Colette Peignot suffered throughout her life from fragile health, fever attacks, coughs until she lost consciousness, nervous attacks, suicidal impulses, abortions, etc. She wandered from sanatoriums to rest homes, a medical nomad at a time when tuberculosis was treated through inactivity: Vernet-les-Bains in 1919, Barèges, Lourdes and Lavernoze in 1923, Banyuls in 1926, Bois-Cerf, Céret, Prats-de-Mollo, and Laccabanasse in 1927, Leysin in 1928, Combloux in 1930, etc.

==Legacy==
Peignot's works were published posthumously by Leiris, against the will of her brother, Charles Peignot. They were therefore published under the name "Laure". Her nephew, the poet Jérôme Peignot (who thought of Colette as a “diagonal mother”), republished the manuscripts in 1971 and 1977, despite the same family's opposition.

== Works ==
Colette Peignot published nothing during her lifetime, apart from her political or journalistic writings. Her literary fame is posthumous and is due to the publication in 1939 and 1943 of a series of manuscripts under the name of Le Sacré and Histoire d'une petite fille despite the violent opposition of her brother Charles ("I challenge you to claim that you have any intellectual or moral right to [these manuscripts]”).
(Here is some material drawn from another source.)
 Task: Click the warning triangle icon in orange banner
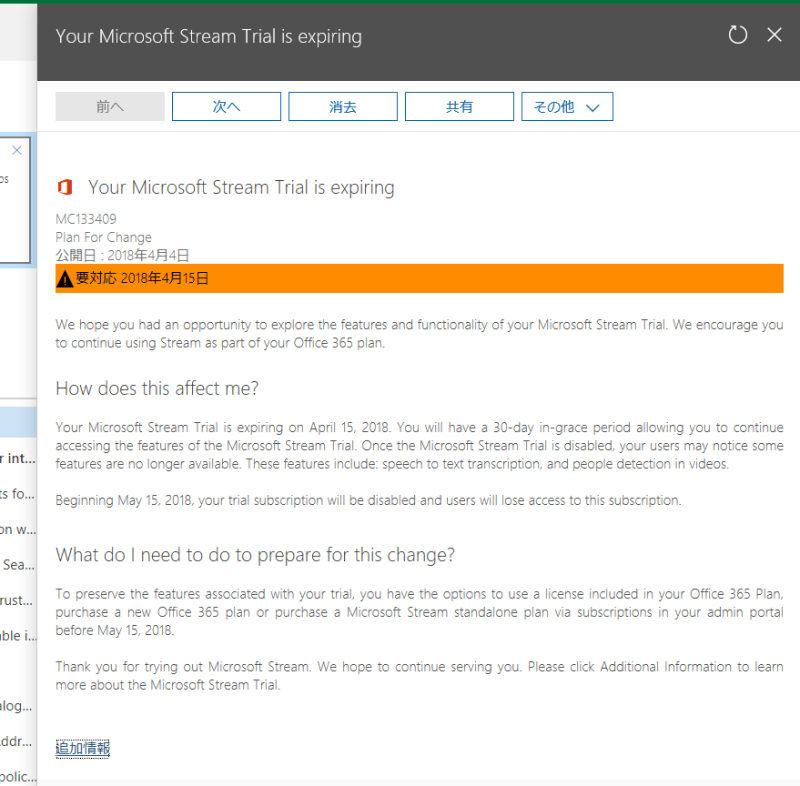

- 1939: The Sacred. Followed by poems and various writings, Non-commercial edition, edition of 200 copies, including 40 on Arches laid paper; all copies are nominative and bear the words “No copies will be given other than for personal use”.
- 1943: Story of a little girl, Paris, 55 pages. Non-commercial edition, edition of 40 copies, including 5 on old paper.
- 1971: Écrits de Laure, Paris, Jean-Jacques Pauvert (preceded by “Ma Mère diagonale” by Jérôme Peignot and “Life of Laure” by Georges Bataille)
- 1976: Laura. Writings, unpublished fragments, Éditions Change-Errant, 317 p.
- 1977: Writings of Laure. Writings, fragments, letters. Paris, Jean-Jacques Pauvert (translation in Italy, Germany, the United States, Japan). Reissues in 1985 and 2005.
- 1978: Writings. Fragments, letters. Paris, General Union of Editions, collection 10/18
- 1987: Found writings, preface by Jérôme Peignot, Mont-de-Marsan, Les Cahiers des Brisants
- 1999: A breakup. 1934 (correspondence with Boris Souvarine, his family, Georges Bataille, Pierre and Jenny Pascal, and Simone Weil), text established by Jérôme Peignot and Anne Roche, Paris, Éditions des Cendres, 192 p.
- 2014: Les Cris de Laure, unpublished fragments, poems and correspondence, edition established by Rebecca Ferreboeuf and Jean-Sébastien Gallaire, Meurcourt, Éditions les Cahiers, 2014.
- 2015: The Sad Privilege or a Fairy Tale Life, Paris, Allia, 64  p. ISBN 978-2-84485-871-9
- 2019: Complete writings, edition presented, established and annotated by Marianne Berissi and Anne Roche, afterword by Jérôme Peignot ("My mother diagonal", 1970), abundant notebook of photographs, bibliography, index, Meurcourt, Éditions les Cahiers, 2019, 958 p.